Texas Sues Microsoft Over Investigation
By Elizabeth Corcoran
The Texas attorney general yesterday sued Microsoft Corp., alleging that the software giant has tried to "chill" the state's investigation of its business practices.
In a filing made in state district court, Attorney General Dan Morales contended that Microsoft "improperly binds" companies that license its software by requiring that they inform Microsoft "before providing information to state and federal antitrust investigators." That clause means that some people and organizations that the state wants to interview have become "apprehensive about fully cooperating" with the investigation, according to the suit.
Investigators in Texas are not alone in complaining about Microsoft's nondisclosure agreements (NDAs), which Microsoft requires those who license its software to sign.
On Oct. 20, the Justice Department filed suit against Microsoft, alleging that it has violated a 1995 consent decree in which it pledged to change certain business practices that the government had said inhibited competition. As part of the remedy for such practices, the government asked the court to strike down portions of Microsoft's NDAs.
Microsoft representatives have contended that such agreements are standard fare in the industry. This past week, at a Senate Judiciary Committee hearing that centered on testimony critical of the software maker's business practices, Microsoft supplied copies of other companies' NDAs to illustrate its point.
In a statement about the Texas suit yesterday, William H. Neukom, Microsoft's senior vice president for law, denied wrongdoing and called the NDA issue a "red herring."
Microsoft also has tried to smooth over the NDA issue with federal investigators.
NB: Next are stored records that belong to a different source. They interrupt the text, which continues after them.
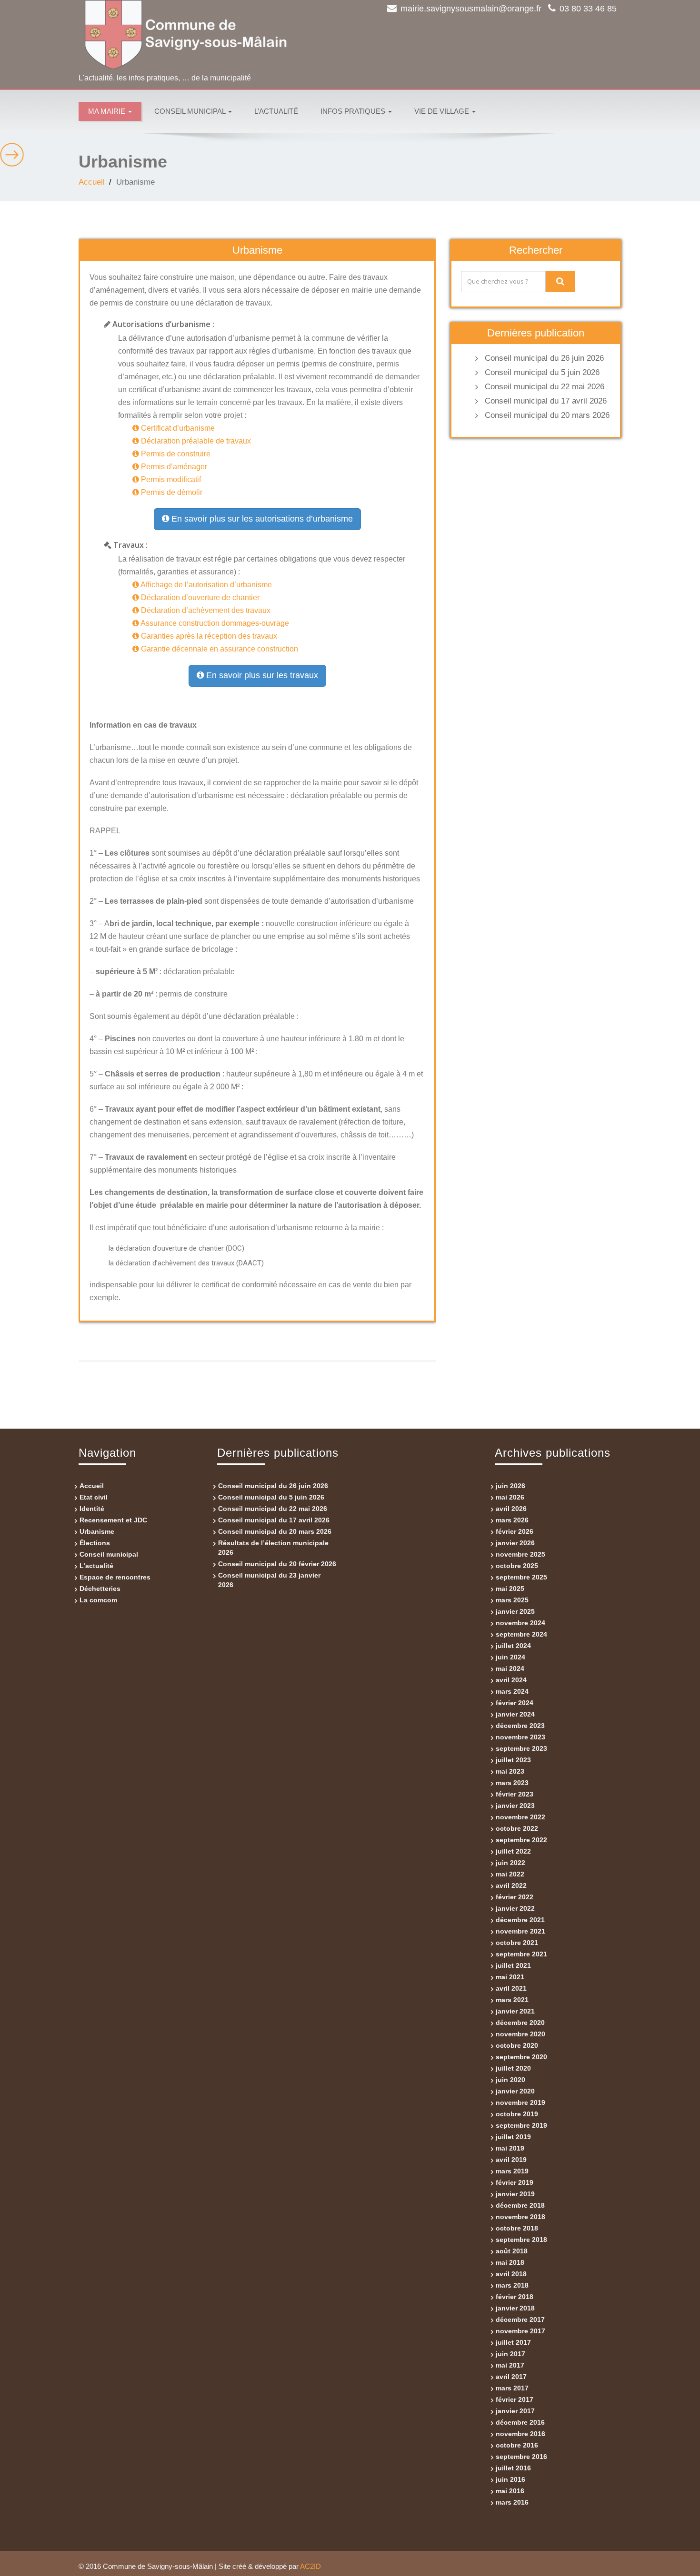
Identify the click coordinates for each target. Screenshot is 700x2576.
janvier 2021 (515, 2011)
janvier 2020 (515, 2091)
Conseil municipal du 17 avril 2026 (546, 400)
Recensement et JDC (113, 1520)
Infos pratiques (353, 111)
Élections (95, 1543)
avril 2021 (511, 1988)
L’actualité (276, 111)
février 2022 (514, 1897)
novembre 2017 (520, 2331)
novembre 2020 (520, 2034)
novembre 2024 (520, 1623)
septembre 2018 (521, 2239)
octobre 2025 (517, 1565)
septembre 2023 (521, 1748)
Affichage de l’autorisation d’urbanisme (205, 585)
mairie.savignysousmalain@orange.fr (470, 8)
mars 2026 (512, 1520)
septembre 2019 (521, 2125)
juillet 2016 (513, 2468)
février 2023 (514, 1794)
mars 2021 (512, 2000)
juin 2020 (510, 2079)
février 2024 (514, 1703)
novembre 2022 (520, 1817)
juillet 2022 (513, 1851)
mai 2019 (510, 2148)
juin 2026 (510, 1486)
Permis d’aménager (173, 467)
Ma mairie (107, 111)
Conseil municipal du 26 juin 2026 (544, 358)
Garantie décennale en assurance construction (218, 649)
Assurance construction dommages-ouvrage (214, 623)
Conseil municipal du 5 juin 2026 (542, 372)
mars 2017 (512, 2388)
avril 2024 (511, 1680)
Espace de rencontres (115, 1577)
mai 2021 (510, 1977)
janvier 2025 (515, 1611)
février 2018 (514, 2296)
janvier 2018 (515, 2308)
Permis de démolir (170, 492)
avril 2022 (511, 1885)
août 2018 (512, 2251)
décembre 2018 (520, 2205)
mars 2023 (512, 1782)
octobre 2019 (517, 2114)
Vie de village (442, 111)
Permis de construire (174, 454)
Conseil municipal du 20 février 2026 (277, 1564)
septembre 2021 (521, 1954)
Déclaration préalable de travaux (195, 441)
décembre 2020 (520, 2022)
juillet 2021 (513, 1965)
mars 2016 (512, 2502)
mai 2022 (510, 1874)
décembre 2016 (520, 2422)
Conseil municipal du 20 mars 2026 (547, 415)
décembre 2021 (520, 1920)
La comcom (98, 1600)
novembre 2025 (520, 1554)
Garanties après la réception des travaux (208, 636)
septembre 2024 (521, 1634)
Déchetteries (100, 1588)
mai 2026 (510, 1497)
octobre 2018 (517, 2228)
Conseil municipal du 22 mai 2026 (544, 386)
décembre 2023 (520, 1725)
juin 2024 (510, 1657)
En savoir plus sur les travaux (261, 675)
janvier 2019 (515, 2194)
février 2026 (514, 1531)
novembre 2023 (520, 1737)
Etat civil (94, 1497)
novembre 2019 (520, 2102)
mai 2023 (510, 1771)
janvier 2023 (515, 1805)
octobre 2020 (517, 2045)
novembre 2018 (520, 2217)
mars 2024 (512, 1691)
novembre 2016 (520, 2434)
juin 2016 (510, 2479)
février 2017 (514, 2399)
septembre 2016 (521, 2456)
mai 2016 (510, 2491)
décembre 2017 (520, 2319)
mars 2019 (512, 2171)
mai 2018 (510, 2262)
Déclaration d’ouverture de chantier (199, 597)
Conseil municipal (190, 111)
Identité (92, 1508)
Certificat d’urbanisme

In a letter to Justice Department officials in early September, Microsoft said it wouldn't insist that its licensees inform the company before answering government queries.
According to the Texas suit, Morales asked Microsoft for a similar pledge but was turned down because the company was concerned that confidential information might become public. Microsoft said yesterday it has offered to talk with Texas officials about an arrangement similar to the one it made with federal investigators.
Texas began investigating Microsoft's business practices early this year. Since then, attorneys general in five other states have begun looking into Microsoft's business practices.